# Western Digital Media Player HDMI help!!!



## maleone41 (Feb 20, 2009)

I've recently purchased this product and I'm having issues getting the HDMI to work. It keeps automatically switching back to composite no matter what I do. I've spent hours on the phone with tech support (unhelpful). I've read a few other posts about this and have yet to see a solution (if any). Could anyone help me please?

Thanks
Mike


----------



## Ang_Filibustero (Mar 31, 2009)

I have the same problem too and I fixed it by resseting the system. Try this.

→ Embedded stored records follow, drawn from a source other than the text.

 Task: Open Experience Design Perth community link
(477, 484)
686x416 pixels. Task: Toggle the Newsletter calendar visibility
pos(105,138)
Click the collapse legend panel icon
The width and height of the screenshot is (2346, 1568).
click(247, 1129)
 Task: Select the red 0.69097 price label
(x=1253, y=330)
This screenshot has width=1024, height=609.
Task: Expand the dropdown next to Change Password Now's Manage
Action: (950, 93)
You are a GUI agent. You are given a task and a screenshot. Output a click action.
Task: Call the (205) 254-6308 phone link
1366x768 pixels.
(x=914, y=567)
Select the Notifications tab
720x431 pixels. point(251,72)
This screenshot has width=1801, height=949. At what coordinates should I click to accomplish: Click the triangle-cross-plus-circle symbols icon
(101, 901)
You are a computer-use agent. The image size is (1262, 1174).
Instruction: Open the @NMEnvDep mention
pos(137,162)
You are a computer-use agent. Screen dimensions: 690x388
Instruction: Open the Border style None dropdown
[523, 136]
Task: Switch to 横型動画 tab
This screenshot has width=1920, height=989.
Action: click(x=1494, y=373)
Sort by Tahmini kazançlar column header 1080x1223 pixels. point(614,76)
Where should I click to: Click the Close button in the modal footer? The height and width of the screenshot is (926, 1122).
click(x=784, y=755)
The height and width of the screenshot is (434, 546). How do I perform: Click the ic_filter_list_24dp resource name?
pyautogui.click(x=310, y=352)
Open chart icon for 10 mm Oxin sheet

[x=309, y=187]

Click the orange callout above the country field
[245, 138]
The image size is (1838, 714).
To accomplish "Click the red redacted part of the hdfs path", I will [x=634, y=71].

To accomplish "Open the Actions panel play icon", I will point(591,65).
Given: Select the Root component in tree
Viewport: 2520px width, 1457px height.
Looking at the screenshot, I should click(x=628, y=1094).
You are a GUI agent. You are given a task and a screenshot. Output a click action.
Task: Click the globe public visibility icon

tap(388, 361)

Connect your WD TV using composite, turn both unit on (TV input on composite) and reset the unit by inserting a pin in the tiny hole beside the USB port on the side for about 10 seconds. After this turn-off the unit from the main switch, wait for ~1 minute then turn it back on. Go to system -> Audio/video, select HDMI, 720p 50hz, digital audio. After setting up, turn -off the unit, remove the composite cables and connect your HDMI cable. Turn your unit back-on, switch your TV to HDMI input and everything should be working fine. You can then experiment with other video resolution that you want except auto. Selecting auto in my case (Sony bravia) will cause blank screen.


----------



## crfaldu (Dec 16, 2009)

I had the same problem getting HDMI to work. It turns out that WD media player does not support latest HDMI technology (1.3a). After mucking around for a while I realized this and used my old HDMI cable (not the 120 Hz one) and it started working like a charm.


----------